Nation Briefs

Alabama: Suspect arrested in Blockbuster slayings

A 48-year-old man was arrested Friday in the killing of four young men in a video rental store in Aniston.

Police Chief Wayne Chandler identified the suspect as Donald Wheat of nearby Clay County. A gun found inside the video store led police to Wheat, Chandler said. He gave no further details except to say that the community “will find out during the course of this investigation that one young man was very heroic.”

The men two Blockbuster employees and two brothers browsing for videos were shot to death during a robbery Wednesday evening. All but one was shot in the back of the head.

Alabama: Ex-Klansman’s relative says suspect boasted

A granddaughter of the former Klansman on trial in a 1963 church bombing that killed four black girls testified Friday that he had once crudely boasted about the attack.

Teresa Stacy of Keller, Tex., took the stand as prosecutors neared the end of their murder case against Bobby Frank Cherry, 71.

Cherry is accused of helping plant the bomb that exploded outside the Sixteenth Street Baptist Church in the deadliest attack against the civil rights movement.

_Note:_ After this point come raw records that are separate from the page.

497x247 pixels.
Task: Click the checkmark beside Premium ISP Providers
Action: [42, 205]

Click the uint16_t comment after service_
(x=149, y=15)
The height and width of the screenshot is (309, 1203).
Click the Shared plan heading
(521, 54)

“He said he helped blow up a bunch of niggers back in Birmingham,” said Stacy, who said she was between 9 and 11 at the time and is now in her late 20s. “He seemed rather jovial, braggish.”

Defense lawyer Mickey Johnson tried to damage the credibility of Stacy, who admitted on cross examination that she started doing drugs at age 12 and was in rehabilitation by age 13.

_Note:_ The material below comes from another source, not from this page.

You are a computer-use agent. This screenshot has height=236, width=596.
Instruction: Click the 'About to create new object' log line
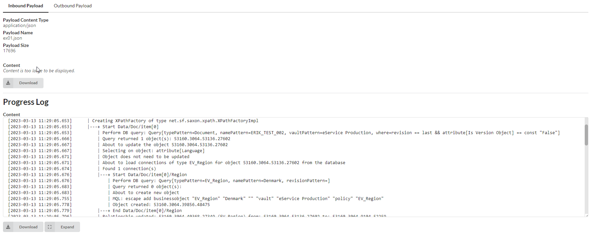click(146, 193)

Iowa: Journalism school reinstates employees

Two white administrators of the Iowa State University journalism school are back at their jobs, two weeks after being removed in a racial dispute among faculty.

Chairman John Eighmey and Associate Chairman Joel Geske of the Greenlee School of Journalism and Communication remained on the teaching staff but had been relieved of their administrative duties by Provost Rollin Richmond.

The removal followed the resignations of Linus Abraham, Osei Appiah and Spiro K. Kiousis, three junior faculty members who complained of a hostile environment that included racist remarks. Abraham and Appiah are black.

ISU President Gregory Geoffroy ordered Eighmey and Geske reinstated in their administrative roles while a university committee determines whether the complaints are credible.

Washington: Official downplays reports pilot is alive

The Pentagon official in charge of searching for missing Navy Lt. Cmdr. Michael Scott Speicher is playing down reports that the F/A-18 Hornet pilot likely survived and has been an Iraqi prisoner since he was shot out of the sky during the first hours of the Persian Gulf War.

“There is no evidence (Speicher) survived the crash,” Adrian Cronauer, the Defense Department’s special assistant for POW/MIA Affairs, said. “There also is no evidence he died either. The only thing we are certain of is that Iraq knows more than it is telling us.”

Iowa: Ticket hits the jackpot

One of the tickets sold in New Hampshire for the Powerball game Wednesday night matched all six numbers drawn, which were: 30-33-36-37-49, Powerball 35.

Players matching all five numbers and the Powerball have won the $78.7 million jackpot. The prize goes to an estimated $10 million for today.